Online reproduction of the figures from the paper by
Palmeira, L.,Guéguen, L. & Lobry, J.R.
Laboratoire BBE CNRS UMR 5558
INRIA Helix Project, Univ. C. Bernard - LYON I
43 Bd 11/11/1918, F-69622 VILLEURBANNE CEDEX, FRANCE
Abstract: We have investigated the hypothesis that pyrimidine dinucleotides are avoided in light-exposed genomes, as the result of selective pressure due to high UV exposure. The main damage to DNA produced by UV radiation is known to be the formation of pyrimidine photoproducts: it is estimated that about ten dimers per minute are formed in an Escherichia coli chromosome exposed to the ultraviolet light in direct overhead sunlight at sea level. It is also known that on an Escherichia coli chromosome exposed to UVb wavelengths (290 to 320 nm), pyrimidine photoproducts are formed in the following proportions: 59% TpT, 7% CpC, and 34% CpT plus TpC. We have analyzed all available complete prokaryotic genomes and the model organism Prochlorococcus marinus, and have found that pyrimidine dinucleotides are not systematically avoided. This suggests that prokaryotes must have sufficiently effective protection and repair systems for UV exposure not to affect their dinucleotide composition.
Contact: Palmeira, L.
Figure 1 -- Density of phototargets, weighted by their frequency in the E. coli chromosome, and calculated for different G+C contents and for three kinds of random genomes. The weights are as follows: 0.59*f(tt)+0.34*[f(tc)+f(ct)]+0.07*f(cc) (where f(xy) is the frequency of dinucleotide xy in the specified genome). Three models of random genomes are analyzed. In the worst case (solid curve), the genome is the concatenation of a sequence of pyrimidines and a sequence of purines: all pyrimidines are involved in a pyrimidine dinucleotide. In the best case (dotted curve), the genome is an unbroken succession of pyrimidine-purine dinucleotides: no pyrimidine is involved in a pyrimidine dinucleotide. In the "random case" (dashed curve), the frequency of a pyrimidine dinucleotide is the result of chance (f(xy) = f(x)*f(y)).
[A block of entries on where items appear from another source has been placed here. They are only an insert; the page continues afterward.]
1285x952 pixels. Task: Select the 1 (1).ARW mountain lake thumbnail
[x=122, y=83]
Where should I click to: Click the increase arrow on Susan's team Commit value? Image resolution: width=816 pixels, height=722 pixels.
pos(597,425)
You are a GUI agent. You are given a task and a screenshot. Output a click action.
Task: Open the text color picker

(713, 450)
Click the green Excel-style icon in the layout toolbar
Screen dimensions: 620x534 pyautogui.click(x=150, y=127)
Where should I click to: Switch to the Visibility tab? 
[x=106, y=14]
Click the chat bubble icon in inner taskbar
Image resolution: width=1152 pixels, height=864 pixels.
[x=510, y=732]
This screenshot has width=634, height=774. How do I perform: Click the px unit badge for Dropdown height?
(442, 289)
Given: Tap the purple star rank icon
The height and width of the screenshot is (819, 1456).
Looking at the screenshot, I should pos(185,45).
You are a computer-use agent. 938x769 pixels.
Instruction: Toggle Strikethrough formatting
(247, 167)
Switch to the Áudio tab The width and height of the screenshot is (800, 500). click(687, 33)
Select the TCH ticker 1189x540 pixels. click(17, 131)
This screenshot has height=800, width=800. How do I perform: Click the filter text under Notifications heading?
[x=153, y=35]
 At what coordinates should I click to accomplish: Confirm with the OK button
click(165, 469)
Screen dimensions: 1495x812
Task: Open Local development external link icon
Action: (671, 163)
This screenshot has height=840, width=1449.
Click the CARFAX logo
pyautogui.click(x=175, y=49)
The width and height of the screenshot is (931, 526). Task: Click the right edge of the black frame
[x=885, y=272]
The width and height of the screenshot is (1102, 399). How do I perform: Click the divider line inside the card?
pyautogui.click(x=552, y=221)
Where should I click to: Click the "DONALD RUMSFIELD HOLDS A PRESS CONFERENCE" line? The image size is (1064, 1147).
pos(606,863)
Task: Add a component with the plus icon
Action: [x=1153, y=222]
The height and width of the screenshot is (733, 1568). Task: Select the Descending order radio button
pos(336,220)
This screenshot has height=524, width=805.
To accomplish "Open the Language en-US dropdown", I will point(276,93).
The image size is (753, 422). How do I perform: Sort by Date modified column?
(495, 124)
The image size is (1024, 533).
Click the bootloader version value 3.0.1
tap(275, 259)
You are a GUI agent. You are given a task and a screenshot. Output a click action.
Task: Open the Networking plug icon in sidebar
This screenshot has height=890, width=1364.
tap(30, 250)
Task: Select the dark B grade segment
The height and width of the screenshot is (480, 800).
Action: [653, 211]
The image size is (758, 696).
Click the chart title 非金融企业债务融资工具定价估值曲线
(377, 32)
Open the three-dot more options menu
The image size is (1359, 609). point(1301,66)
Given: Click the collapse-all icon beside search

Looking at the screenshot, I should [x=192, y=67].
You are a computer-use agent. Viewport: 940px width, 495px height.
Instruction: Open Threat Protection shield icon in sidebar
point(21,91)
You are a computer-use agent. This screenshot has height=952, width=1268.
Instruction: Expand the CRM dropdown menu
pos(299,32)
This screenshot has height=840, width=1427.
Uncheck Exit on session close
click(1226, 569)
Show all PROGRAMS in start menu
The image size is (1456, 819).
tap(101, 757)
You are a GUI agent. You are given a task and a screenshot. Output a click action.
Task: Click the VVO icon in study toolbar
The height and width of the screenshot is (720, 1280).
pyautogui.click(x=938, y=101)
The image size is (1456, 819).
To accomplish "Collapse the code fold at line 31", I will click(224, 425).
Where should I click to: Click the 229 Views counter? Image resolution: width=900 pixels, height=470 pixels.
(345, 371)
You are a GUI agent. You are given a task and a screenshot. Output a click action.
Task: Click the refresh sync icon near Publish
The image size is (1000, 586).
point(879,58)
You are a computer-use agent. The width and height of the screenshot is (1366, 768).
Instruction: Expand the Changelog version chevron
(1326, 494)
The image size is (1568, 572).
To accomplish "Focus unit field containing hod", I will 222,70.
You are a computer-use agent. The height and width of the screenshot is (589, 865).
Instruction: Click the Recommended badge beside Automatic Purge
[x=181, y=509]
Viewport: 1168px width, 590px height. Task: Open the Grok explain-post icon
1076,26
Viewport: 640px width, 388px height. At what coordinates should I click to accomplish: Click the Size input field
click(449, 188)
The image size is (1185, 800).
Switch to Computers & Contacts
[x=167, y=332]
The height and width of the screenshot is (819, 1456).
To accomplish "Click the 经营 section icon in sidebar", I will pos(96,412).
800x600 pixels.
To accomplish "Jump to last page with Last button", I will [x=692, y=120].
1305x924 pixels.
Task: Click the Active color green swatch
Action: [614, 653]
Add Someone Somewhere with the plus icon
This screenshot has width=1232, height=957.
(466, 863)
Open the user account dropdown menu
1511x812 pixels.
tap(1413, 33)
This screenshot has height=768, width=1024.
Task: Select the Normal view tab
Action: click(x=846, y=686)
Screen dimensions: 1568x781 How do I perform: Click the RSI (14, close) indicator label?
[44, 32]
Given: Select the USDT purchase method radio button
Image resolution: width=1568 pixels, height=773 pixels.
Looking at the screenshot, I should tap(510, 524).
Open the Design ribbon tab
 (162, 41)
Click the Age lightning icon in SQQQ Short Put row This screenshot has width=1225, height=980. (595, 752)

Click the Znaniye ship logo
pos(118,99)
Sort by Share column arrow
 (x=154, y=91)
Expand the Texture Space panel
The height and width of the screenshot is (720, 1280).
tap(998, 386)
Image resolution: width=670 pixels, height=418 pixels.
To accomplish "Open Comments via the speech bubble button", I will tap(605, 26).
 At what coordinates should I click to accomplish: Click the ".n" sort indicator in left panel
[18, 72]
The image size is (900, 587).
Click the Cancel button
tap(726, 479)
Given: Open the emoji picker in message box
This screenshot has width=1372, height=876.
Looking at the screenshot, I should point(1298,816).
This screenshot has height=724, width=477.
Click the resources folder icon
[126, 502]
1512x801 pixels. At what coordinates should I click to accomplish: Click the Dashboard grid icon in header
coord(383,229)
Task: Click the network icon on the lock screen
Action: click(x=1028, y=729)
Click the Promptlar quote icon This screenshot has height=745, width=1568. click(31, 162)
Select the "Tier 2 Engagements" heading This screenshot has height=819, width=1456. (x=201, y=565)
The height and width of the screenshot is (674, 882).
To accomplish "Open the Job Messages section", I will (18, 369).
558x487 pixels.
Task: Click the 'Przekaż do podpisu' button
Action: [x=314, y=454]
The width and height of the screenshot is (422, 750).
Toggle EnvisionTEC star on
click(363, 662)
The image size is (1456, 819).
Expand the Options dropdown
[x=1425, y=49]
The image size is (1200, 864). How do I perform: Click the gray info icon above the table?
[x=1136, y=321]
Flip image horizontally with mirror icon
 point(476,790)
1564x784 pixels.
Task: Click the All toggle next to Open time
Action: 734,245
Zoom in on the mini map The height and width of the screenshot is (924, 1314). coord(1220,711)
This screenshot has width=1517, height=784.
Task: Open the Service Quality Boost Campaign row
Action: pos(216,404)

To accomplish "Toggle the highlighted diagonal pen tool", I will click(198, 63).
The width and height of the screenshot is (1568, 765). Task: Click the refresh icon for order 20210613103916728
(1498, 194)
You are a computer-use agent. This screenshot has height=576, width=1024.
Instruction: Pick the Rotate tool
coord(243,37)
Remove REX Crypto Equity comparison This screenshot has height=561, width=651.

Figure 2 -- Plot of the mean z-score statistics for intergenic sequences (x-axis) and for coding sequences (y-axis), for each of the four pyrimidine dinucleotides. On each plot, a dot corresponds to the mean of these two statistics in a given prokaryote chromosome. The null x and y axis (dotted lines), and the 5% limits of significance for the standard normal distribution (dashed lines) are plotted as benchmarks. It should be noted note (see Fig 3), that the variability within one chromosome is sometimes as great as that between different chromosomes.
Figure 3 -- Each figure shows the distributions of the z-score in all coding sequences corresponding to each of the three strains of Prochlorococcus marinus. In each figure, the distribution for the MED4 (a high-light adapted strain) is shown as a solid line; the distribution for the SS120 (a low-light adapted strain) is shown as a dashed line, and the distribution for the MIT 9313 (a low-light adapted strain) is shown as a dotted line. The 5% limits of significance for the standard normal distribution (dashed vertical lines) are plotted as benchmarks.